#### Passage provided:
------------------------------------
Billions of years ago, a massive single land mass contained all the continents we know today. Through force of internal pressures such as volcanism, the shove and pull of plate tectonics and the mechanism of sea floor spreading, all the continents we in the world were distributed around the globe.
One of those chunks of land wound up sitting in the northern hemisphere far above the more habitable climates of the earth. That giant spit of land is still mostly covered in ice. But somewhere along the way the human race titled it Greenland in a strange little word game that seems ironic to many.
Thanks to the impact of human-induced global warming through climate change, that sub-continent northeast of North America may one day become the most habitable place on earth. Greenland may one day live up to its literal name while desertification takes over the much hotter beltline of the planet.
------------------------------------
#### Data excerpts:

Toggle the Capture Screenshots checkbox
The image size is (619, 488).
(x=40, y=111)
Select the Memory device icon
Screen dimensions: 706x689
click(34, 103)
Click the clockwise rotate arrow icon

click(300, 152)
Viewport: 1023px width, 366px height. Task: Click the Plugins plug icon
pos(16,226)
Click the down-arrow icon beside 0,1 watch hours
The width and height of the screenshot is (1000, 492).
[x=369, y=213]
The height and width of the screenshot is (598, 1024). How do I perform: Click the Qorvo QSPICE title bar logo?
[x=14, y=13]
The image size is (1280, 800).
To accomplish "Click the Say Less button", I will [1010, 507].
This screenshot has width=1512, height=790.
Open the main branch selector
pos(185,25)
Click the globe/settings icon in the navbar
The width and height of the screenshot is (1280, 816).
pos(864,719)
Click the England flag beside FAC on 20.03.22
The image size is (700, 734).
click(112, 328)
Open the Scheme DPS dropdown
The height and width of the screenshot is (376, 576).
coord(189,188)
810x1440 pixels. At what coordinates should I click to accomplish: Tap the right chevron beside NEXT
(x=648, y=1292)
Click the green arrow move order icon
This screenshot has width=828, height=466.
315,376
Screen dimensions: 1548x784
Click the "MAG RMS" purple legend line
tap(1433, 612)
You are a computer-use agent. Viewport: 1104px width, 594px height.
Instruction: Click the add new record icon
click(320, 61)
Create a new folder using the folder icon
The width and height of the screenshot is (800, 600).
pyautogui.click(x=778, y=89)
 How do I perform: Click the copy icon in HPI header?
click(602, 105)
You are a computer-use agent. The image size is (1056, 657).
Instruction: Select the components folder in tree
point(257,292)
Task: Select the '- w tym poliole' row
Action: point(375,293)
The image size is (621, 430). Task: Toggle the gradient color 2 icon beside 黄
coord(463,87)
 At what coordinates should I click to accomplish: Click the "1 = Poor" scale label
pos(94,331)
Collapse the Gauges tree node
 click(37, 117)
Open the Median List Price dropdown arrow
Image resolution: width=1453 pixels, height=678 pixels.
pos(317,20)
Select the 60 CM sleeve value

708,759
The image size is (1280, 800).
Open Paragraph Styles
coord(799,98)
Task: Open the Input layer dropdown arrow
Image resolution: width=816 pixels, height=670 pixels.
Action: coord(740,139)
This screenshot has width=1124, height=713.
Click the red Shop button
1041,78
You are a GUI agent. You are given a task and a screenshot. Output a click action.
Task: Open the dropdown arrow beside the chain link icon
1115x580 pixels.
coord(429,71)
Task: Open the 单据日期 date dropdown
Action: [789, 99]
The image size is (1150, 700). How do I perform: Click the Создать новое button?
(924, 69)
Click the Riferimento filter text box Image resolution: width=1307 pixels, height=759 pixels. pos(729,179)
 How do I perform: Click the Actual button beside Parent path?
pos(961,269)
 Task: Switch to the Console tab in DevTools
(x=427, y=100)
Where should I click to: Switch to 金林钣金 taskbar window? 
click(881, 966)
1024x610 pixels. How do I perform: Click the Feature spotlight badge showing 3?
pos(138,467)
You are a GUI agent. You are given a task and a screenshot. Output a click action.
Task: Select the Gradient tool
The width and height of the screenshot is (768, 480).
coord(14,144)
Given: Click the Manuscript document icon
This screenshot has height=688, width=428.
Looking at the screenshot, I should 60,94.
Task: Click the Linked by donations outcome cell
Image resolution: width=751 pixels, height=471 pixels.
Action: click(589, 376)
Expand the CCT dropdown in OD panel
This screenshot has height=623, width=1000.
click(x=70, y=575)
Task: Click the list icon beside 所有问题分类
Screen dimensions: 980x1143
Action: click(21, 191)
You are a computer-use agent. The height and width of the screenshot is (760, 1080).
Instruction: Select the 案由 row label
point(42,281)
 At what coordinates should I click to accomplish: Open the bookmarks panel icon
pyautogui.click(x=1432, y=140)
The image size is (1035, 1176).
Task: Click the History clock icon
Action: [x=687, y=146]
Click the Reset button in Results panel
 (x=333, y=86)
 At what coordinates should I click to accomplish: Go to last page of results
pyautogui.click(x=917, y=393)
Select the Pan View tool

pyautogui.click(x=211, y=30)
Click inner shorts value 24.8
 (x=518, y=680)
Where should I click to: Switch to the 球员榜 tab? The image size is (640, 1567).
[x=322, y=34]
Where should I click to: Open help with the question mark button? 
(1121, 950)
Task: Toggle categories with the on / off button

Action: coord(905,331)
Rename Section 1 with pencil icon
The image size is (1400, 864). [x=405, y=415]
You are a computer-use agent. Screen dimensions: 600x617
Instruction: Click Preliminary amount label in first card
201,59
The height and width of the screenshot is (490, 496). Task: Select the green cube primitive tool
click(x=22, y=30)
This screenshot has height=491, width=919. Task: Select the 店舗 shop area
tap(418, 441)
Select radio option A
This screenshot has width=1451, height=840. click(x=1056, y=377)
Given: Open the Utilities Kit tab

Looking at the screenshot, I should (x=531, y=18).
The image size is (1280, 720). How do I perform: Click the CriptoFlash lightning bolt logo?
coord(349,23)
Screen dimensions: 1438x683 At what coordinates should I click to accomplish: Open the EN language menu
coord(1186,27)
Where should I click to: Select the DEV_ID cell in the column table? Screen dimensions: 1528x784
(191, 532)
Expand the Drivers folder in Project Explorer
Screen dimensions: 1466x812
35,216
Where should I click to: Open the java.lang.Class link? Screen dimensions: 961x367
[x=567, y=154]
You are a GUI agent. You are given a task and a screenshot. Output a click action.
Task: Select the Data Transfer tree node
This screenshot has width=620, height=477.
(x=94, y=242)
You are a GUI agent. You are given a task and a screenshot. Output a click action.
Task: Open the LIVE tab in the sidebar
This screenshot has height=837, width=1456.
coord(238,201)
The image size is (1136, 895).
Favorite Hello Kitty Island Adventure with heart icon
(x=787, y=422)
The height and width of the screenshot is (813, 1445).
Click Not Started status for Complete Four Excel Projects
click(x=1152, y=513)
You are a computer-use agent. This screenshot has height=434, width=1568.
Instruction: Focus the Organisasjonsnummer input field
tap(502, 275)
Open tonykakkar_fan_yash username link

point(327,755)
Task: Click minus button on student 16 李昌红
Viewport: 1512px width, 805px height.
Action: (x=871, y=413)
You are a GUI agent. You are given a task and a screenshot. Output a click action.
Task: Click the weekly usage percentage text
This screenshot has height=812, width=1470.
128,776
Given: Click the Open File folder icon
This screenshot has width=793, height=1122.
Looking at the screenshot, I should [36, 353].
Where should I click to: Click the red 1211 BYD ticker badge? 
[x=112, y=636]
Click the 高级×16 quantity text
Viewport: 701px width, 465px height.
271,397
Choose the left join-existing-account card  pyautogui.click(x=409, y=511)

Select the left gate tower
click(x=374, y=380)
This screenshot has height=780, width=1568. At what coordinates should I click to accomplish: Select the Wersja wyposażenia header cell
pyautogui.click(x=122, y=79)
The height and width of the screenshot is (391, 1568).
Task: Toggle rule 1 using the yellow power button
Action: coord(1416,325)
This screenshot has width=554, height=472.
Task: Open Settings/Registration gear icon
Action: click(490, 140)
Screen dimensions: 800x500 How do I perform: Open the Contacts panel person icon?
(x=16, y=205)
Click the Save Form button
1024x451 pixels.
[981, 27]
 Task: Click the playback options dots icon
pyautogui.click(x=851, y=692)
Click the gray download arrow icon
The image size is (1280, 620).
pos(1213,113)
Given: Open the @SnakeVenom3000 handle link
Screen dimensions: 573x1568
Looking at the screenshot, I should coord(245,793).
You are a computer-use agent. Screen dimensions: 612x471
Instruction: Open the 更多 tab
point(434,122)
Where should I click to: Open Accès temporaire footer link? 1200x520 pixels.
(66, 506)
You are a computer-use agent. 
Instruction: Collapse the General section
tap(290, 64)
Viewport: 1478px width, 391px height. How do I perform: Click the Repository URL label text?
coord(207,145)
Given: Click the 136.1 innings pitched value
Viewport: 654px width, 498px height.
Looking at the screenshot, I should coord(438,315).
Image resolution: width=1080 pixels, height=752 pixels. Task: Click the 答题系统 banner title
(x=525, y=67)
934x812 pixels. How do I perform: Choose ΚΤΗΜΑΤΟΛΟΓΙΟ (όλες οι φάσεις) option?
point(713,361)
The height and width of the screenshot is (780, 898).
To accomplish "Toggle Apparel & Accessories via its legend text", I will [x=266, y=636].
------------------------------------
#### Task requirements:
a: According to the Greenland passage, what may take over the hotter beltline of the planet?
b: Extend the Greenland passage with a paragraph that picks up after its final sentence.
The entries have no connection to the Greenland passage.

#### Answers for each item:
a: Desertification.

b:
Scientists warn that when the icepack currently covering Greenland someday melts, the seas will rise by feet, not inches. That will inundate entire nations and submerge valuable coastline property under less-than-forgiving saltwater. The profiles of our supposedly immutable continental outlines will be radically changed.
It is hard to imagine such events until you actually fly over the land mass of Greenland and see how covered in ice it truly is. This past Sunday our flight back from Munich, Germany took us straight across the snowy guts of Greenland. We were chasing the sunset for six to eight hours, so there was ample time to study the peaks of mountains jutting up from the surface of Greenland. We could see glaciers too, rivers of ice with terminal walls where sediments were dumped.
This is how the Great Lakes were formed in North America. Billions of tons of water was left in the wake of glaciers that once stood a mile high and scoured the earth flat where there had once been hills.
I grew up running on the flatlands of Illinois. But I also attended college in northeast Iowa, a geography known as the Driftless Region. The glaciers left that part of southwest Wisconsin and Iowa alone.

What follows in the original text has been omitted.